* [Extract provided]
►

Quantifying the Impact of Economic Growth on Meat Consumption
I decided to do some analysis to gain insight on the impact of economic growth on meat consumption in the developing world, which has occasionally been discussed in the past.
First I took the finding of York and Gossard (2004) that for every $1,000 increase in per capita PPP GDP, African countries consume 1.66 kg more meat per person per year.1 For some perspective on the significance of that difference in GDP, see https://en.wikipedia.org/wiki/List_of_countries_by_GDP_%28PPP%29_per_capita.
Then I used FAOSTAT data on meat production2 and consumption3 from various samples of low income African countries which are targeted by Givewell-recommended top charities to determine what proportion of that 1.66 kg is likely to come from various types of meat.
I excluded dairy and eggs because I figured that all those animals are also slaughtered for meat at some point and therefore are already taken into account, given that these are developing countries. Moreover, egg production numbers are not available whereas dairy farming causes by far the lowest amounts of suffering. I also excluded game meat because its impact is on wild animal suffering, it isn’t farmed, and I doubt that marginal meat consumption includes game meat. Finally, I excluded meat of “all other types” from the analysis.
I also excluded fish because there is no significant correlation between income and fish consumption in African countries.1
Then I used Brian Tomasik’s estimates of suffering per kg to determine days of suffering caused to various animals. For cattle, camels, horses, mules, and asses I used his estimate for suffering per kg of beef; for pigs, sheep and goats I used his estimate for suffering per kg of pork; for all poultry and rabbits I used his estimate of suffering per kg of chicken.4 Even though Tomasik is uncertain about these numbers themselves and points out that they shouldn’t be taken at face value, they provide a decent general guide.
This gave me numbers of days of suffering for the various kinds of animals farmed in sub-Saharan Africa. Note that Tomasik adjusted the number of days of suffering to account for the differences in average subjective badness based on how different kinds of animal farms operate in the US.
Here are some significant considerations not taken into account in the model that will affect the amount of suffering caused to farm animals. (Plus sign means that this consideration will cause the amount of suffering to be greater than the analysis indicates. Minus sign means that this consideration will cause the amount of suffering to be less than the analysis indicates. Question mark indicates that the direction is unclear.) Together, they give strong reason to be uncertain about the results of these calculations.
· Domestic animals are smaller in developing parts of Africa than they are in US factory farms, meaning more animals are raised per quantity of meat. (+)

◄

* [Data excerpts]
►

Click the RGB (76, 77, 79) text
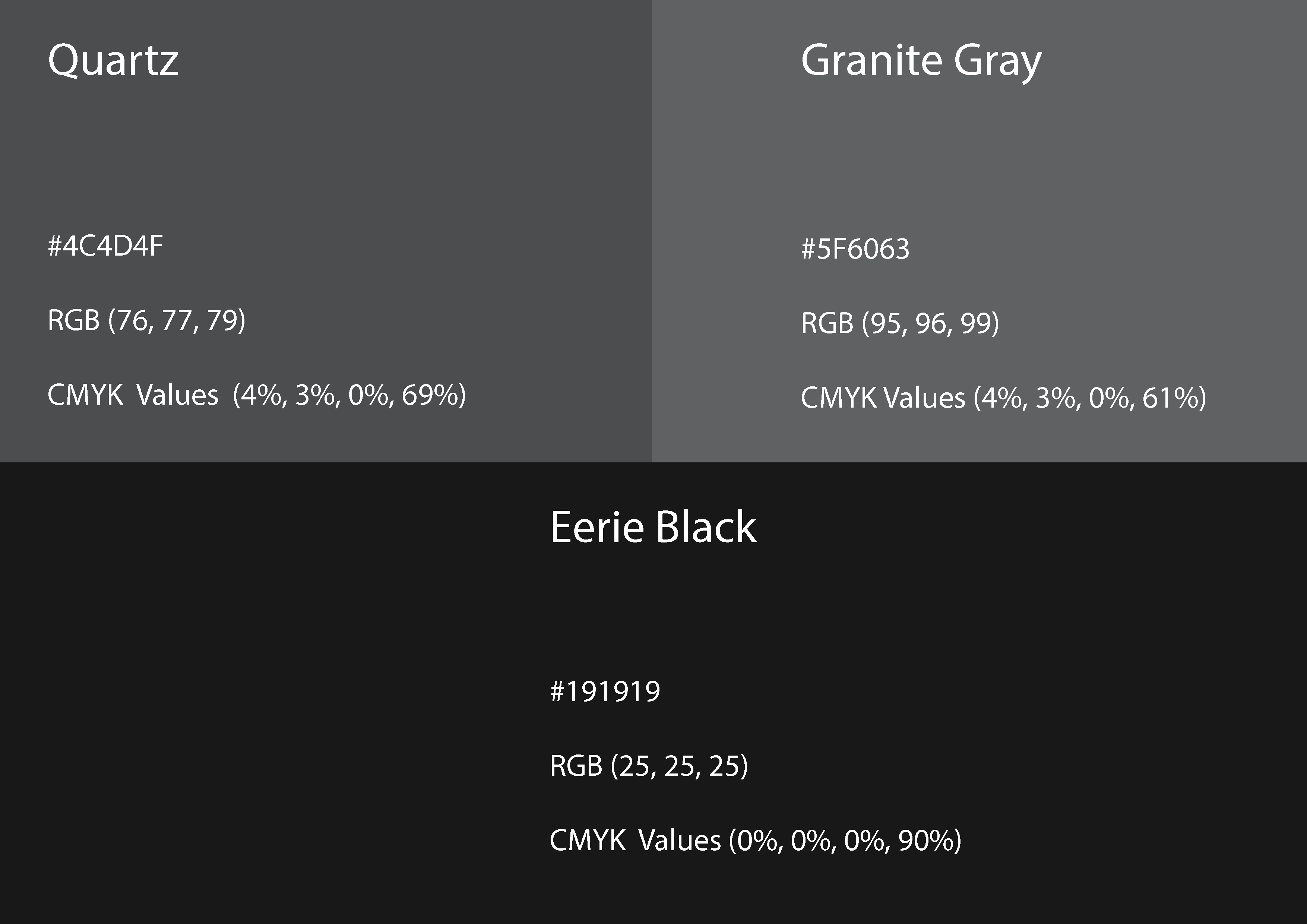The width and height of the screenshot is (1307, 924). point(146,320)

◄
►

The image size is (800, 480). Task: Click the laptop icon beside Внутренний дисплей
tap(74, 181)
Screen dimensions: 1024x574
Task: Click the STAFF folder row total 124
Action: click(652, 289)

◄

* [Aim] In the meat consumption analysis, how much more meat do African countries consume per person per year for every $1,000 increase in per capita PPP GDP?

* [Completed task] 1.66 kg more meat per person per year.